Hi,
I've just started writing a book for O'Reilly on this very subject (that would be a shameless plug caveat if there was anything tangible to plug) so it's nice to see an 'interested' datapoint.
Some great points already made, I'll just add a few.
First off, it's worth emphasizing the for browser-based visualization Javascript writes its own ticket, often D3 shaped. So there's no alternative to working with it. Having said that, there are some rather exciting initiatives coming from the Python world to limit the amount of JS manipulation needed. The idea here is to process the data and craft the visualization in Python and then have a working JS-based viz pre-assembled. Pros and cons to this, but it can be mighty convenient if all you need is a fairly standard chart with limited interactivity. Those of us used to the expressive power of native D3 are probably going to find this a constraint too far, but it definitely has its use-cases.
Here's something to whet your appetite. An Ipython notebook demonstrating the use of Plotly to create D3-based charts interactively as part of a Python processing workflow:
Note how flexible plotly is - it will take a chart produced by any number of the Python charting libraries (often matplotlib based) and, with a single command, produce its JS counterpart. As mentioned, the UI is generic, but it's a very provocative demo. Of greater appeal to those who want to avoid having to learn JS/D3 but have a web-based charting itch to scratch. I'll mention bokeh here, as it's a bit more ambitious than the others, aiming for a grammar-of-graphicsy approach, which means more expressiveness. Canvas-based and not D3 but intriguing with some very cool demos.

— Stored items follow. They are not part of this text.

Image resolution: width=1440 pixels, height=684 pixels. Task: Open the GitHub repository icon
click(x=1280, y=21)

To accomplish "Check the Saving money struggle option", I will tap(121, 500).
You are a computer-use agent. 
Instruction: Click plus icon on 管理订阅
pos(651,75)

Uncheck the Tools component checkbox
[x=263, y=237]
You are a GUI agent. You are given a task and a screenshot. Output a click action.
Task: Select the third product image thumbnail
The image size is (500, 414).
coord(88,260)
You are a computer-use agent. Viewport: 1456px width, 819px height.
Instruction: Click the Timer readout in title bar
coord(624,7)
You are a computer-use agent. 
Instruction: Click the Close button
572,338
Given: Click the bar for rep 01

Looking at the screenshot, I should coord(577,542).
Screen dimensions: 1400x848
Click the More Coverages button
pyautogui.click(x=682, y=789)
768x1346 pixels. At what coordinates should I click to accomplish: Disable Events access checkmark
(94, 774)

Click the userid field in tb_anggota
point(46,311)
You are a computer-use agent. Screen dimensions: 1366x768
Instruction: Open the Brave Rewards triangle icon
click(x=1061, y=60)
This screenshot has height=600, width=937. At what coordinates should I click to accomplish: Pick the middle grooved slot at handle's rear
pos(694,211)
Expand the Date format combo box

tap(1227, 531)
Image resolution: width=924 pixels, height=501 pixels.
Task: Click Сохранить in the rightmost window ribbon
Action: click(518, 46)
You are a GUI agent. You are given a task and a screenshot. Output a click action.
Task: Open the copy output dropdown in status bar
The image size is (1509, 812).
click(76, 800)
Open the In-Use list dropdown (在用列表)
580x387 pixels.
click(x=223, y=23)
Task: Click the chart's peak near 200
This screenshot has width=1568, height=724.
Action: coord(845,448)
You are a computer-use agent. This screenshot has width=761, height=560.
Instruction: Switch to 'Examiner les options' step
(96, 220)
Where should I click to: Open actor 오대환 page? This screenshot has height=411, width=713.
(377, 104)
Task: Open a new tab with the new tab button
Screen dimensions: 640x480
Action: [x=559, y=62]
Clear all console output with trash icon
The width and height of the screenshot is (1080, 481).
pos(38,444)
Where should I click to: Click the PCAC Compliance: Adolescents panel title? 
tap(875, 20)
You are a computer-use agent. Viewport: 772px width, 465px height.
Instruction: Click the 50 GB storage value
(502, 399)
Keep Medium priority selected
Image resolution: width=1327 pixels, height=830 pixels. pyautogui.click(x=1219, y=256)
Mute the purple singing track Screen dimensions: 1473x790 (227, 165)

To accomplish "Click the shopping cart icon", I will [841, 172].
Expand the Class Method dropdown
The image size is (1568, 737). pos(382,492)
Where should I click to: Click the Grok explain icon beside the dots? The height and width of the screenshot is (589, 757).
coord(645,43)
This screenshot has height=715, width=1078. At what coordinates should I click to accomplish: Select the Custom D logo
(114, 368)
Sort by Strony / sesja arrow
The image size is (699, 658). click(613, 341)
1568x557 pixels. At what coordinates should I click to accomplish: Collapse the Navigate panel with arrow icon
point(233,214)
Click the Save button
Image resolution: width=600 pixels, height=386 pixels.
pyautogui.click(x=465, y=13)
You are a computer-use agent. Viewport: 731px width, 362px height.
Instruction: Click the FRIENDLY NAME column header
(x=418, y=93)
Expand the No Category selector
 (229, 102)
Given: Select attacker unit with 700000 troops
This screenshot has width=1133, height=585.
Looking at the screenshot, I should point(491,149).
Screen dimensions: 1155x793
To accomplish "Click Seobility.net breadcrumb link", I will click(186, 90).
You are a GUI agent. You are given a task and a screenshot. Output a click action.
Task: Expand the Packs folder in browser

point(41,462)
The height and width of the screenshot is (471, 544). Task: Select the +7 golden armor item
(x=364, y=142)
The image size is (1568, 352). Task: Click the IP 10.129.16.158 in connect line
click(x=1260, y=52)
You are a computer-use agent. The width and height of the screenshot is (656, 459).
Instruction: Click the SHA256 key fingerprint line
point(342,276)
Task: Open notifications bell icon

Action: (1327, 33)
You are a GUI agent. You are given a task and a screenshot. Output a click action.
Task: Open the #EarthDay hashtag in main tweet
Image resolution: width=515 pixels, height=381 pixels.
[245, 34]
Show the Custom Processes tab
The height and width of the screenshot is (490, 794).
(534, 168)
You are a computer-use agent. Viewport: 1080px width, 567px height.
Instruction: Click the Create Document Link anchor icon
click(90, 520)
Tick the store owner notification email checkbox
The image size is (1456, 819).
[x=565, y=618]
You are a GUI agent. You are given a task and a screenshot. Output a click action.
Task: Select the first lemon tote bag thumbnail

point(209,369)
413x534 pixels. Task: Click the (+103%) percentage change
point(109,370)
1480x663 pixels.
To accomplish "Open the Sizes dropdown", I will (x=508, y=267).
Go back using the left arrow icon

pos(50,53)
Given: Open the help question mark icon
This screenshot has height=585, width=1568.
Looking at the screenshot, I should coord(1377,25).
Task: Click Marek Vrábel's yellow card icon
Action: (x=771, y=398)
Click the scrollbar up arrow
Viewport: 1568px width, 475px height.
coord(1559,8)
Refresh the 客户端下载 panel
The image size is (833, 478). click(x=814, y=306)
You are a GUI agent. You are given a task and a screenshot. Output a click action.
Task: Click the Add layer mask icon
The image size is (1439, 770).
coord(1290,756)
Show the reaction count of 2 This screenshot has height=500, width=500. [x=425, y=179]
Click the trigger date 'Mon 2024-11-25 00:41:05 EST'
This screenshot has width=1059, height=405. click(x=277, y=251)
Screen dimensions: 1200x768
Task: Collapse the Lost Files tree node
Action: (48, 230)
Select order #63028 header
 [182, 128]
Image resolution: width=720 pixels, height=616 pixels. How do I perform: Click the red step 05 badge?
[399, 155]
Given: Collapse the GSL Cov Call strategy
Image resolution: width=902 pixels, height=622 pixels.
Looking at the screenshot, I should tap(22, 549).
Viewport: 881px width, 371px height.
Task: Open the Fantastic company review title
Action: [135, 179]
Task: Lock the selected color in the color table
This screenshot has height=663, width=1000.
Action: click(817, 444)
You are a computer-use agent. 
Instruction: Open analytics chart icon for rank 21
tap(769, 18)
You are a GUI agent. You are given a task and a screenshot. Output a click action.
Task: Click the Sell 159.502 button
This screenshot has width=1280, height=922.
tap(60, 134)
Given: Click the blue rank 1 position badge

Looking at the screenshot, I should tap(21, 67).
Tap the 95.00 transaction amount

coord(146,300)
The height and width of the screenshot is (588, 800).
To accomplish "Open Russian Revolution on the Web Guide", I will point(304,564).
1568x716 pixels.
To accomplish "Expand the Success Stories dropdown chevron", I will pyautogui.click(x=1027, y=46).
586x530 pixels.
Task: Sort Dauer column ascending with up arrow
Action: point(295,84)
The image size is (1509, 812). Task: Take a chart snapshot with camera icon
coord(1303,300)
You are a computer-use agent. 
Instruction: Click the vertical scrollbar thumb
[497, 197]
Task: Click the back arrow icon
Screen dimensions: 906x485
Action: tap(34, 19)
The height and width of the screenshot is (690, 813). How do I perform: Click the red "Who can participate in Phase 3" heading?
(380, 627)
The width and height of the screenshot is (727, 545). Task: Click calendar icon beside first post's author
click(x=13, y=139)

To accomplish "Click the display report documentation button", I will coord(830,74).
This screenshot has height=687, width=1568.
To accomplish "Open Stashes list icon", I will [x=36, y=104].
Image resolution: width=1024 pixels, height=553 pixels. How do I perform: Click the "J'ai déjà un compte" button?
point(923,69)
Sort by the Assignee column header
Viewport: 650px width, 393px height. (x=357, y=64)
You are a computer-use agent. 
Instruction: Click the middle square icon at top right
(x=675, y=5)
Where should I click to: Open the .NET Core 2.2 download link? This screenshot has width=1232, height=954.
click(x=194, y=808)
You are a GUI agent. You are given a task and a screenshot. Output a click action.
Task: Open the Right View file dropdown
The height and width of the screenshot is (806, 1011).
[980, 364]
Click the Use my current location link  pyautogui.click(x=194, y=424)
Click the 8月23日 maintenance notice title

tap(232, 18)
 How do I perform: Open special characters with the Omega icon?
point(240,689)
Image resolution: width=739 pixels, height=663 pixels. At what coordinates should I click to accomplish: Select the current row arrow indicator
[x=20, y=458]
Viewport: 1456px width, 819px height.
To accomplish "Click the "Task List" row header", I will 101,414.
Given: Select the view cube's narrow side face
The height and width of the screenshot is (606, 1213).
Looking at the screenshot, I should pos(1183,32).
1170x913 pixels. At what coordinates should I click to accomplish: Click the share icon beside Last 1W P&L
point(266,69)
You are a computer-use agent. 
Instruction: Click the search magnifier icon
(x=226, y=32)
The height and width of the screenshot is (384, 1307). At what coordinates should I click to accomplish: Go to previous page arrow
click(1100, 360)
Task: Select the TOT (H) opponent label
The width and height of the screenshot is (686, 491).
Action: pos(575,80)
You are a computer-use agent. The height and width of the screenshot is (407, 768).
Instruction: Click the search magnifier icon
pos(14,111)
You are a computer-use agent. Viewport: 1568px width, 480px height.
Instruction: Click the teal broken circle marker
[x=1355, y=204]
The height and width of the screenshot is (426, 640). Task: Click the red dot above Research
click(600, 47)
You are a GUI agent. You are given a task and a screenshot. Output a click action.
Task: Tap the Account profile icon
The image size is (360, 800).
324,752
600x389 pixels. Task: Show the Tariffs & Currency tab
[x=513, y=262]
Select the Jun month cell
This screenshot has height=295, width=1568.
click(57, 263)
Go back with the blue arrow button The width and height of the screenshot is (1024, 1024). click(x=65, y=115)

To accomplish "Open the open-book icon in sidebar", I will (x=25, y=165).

Plotly, matplotlibD3 et. al. are about as close as you're going to get to a 'python with D3' solution. To enjoy the full expressive power of D3 means a separation of powers, D3 on the visualization end, Python on the data scraping, munging, processing and delivery end. The latter involves assembling a tool-chain, and the key libraries there are, in my opinion:
Scraping:
Cleaning+processing
To fully exploit Pandas you need to 'get' Numpy arrays and their syntax.
Delivery
To get your processed data to the browser (and I'd recommend using something like Pandas to get it as close to required form as possible) Flask is a great tool. One of Python's great plus points over other processing solutions like R is that it's a fully-fledged programming language with libraries for pretty much anything. With Flask you can roll a dev-server to deliver dynamic data in a few lines. And it's quite capable of doing production too. I'd avoid the bigger frameworks like Django unless you really need the things they're offering. For single-page apps, dynamic-data-driven visualizations etc., Flask is more than enough and a lot simpler to use:
http://flask.pocoo.org/
And just to emphasise how wonderful Ipython Notebooks are for learning and implementing this stuff. You can interactively process and visualize your data, getting a feel for it before sending the right stuff to D3. It's a great workflow and tbh., notebooks almost justify the use of Python on their own.
Hope that helps a bit - it's a big subject but I think Python + Javascript is the sweetspot for dataviz right now. It seems that every week a new, humongous library is being added to the Python canon and, as mentioned, JS is non-negotiable. Lucky for us that D3 et. al. give it the power to justify all that back-end data wrangling.
Kyran